I have a very hard time deciding how much money is enough for retirement, especially considering we don't know how much $1.00 will be worth when I expect to retire in 40 years (~2054). Inflation averages 3% a year, right? So if I had $3,000,000 in my retirement account by the day I retire and push it all into some sort of bond or CD that earns me 3% a year (perhaps wishful thinking, who knows what rates will be in 2050), I'd earn $90,000 a year. That seems like way more than enough money to retire on without having to take anything out of the principal balance... but, if 3%/yr inflation holds true, it'd only be worth $25800 in purchasing power. That's certainly livable, but isn't an extremely posh lifestyle either.

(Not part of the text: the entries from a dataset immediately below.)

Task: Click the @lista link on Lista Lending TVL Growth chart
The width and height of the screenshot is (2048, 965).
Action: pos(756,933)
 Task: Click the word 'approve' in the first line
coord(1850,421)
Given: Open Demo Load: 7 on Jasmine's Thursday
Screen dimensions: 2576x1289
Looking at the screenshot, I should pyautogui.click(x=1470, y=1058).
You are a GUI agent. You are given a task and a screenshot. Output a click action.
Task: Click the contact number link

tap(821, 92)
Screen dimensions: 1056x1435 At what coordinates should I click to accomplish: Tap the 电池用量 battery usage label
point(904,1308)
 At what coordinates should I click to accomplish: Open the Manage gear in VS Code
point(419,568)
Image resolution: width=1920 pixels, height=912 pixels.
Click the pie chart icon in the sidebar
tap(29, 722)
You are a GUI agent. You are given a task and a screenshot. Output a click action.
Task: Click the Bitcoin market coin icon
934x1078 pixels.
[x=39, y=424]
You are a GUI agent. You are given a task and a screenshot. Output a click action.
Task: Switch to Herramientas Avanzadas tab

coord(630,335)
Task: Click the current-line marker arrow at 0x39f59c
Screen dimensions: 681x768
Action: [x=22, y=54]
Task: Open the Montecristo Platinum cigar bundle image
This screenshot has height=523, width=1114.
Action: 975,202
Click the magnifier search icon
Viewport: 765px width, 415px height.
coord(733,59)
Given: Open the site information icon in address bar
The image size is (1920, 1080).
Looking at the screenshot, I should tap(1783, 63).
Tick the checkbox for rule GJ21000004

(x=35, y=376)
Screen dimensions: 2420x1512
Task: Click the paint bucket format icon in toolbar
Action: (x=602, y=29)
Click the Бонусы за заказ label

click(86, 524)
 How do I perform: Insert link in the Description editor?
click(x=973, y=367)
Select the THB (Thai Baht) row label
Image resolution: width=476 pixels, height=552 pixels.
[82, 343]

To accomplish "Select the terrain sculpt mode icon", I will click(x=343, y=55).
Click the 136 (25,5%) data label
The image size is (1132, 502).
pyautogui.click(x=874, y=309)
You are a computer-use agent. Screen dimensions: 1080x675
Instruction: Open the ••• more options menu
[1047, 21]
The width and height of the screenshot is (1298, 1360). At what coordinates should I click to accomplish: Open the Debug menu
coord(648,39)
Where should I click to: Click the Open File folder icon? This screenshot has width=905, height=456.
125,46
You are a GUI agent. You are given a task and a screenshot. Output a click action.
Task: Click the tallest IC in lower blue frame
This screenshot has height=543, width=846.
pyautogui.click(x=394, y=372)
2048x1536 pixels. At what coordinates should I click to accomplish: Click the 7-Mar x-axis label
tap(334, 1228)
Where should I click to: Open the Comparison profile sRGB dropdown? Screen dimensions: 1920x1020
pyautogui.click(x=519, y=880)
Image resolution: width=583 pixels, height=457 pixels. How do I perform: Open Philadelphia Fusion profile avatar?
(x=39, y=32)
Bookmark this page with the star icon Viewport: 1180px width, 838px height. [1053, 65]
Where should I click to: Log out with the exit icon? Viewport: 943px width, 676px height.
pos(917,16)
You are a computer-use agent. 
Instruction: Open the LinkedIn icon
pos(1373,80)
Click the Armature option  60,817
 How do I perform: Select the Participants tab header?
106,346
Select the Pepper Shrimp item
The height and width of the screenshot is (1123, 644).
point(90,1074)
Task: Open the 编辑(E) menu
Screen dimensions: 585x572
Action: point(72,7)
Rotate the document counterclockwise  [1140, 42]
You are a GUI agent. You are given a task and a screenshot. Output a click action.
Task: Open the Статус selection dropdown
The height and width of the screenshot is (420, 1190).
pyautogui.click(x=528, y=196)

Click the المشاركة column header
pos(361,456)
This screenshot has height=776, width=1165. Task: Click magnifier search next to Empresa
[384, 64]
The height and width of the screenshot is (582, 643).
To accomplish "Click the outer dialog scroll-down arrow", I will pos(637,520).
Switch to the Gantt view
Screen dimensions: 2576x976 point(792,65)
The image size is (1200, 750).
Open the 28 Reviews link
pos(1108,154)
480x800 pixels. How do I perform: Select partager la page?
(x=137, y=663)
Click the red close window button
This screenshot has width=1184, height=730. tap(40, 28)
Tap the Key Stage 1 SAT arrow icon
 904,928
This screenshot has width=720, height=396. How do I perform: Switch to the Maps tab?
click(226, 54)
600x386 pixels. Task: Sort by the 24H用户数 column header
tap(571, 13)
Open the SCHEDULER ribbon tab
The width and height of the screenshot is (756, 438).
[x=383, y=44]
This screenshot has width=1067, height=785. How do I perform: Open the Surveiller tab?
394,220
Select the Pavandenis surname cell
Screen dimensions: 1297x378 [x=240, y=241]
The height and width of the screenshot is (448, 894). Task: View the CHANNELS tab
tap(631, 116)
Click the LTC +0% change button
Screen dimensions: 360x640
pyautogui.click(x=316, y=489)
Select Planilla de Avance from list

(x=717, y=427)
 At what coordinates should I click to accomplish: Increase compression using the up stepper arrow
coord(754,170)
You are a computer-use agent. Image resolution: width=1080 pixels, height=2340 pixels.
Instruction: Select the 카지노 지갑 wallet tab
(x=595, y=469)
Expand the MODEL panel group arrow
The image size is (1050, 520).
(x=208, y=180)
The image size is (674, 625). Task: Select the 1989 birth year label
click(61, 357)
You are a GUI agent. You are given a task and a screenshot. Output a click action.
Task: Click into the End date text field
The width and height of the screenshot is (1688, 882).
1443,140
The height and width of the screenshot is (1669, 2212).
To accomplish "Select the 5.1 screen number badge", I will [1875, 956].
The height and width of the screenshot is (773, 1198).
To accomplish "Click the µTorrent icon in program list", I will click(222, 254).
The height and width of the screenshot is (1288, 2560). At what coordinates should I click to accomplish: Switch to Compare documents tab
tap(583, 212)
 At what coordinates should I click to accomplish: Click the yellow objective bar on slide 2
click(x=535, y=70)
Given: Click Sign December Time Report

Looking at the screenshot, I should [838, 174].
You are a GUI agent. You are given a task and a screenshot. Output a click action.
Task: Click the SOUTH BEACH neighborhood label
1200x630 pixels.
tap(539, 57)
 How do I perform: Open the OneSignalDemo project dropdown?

So, am I missing something? It seems like inflation would destroy any real chance of having a great retirement even if I had $3 million banked. I suppose the point would be to live off of the principal, not the income made from said principal via bond/CD-generated interest... but even then, $3,000,000 in 2054 money would feel more like $860,000; assuming I could earn 3% a year on it and have that come out to a net 0% gain (3% gain from interest, 3% loss from inflation) I'd still only have $29,000/yr if my fiancee and I lived for 30 years into retirement. That's actually not horrific by any means, but again, it'd require us to have $3,000,000 as a principal balance. Drop that down to $1,000,000 and we're talking about having barely $10,000/yr.
Can anyone point out a hole in my logic? The good news for me and my fiancee is that we're well-educated and have both been saving since we're teenagers, so even though we're only 25, we have savings more akin to people in their 40s... and I'm such a rampant save-a-holic, we should be saving at a much steeper rate than the average couple.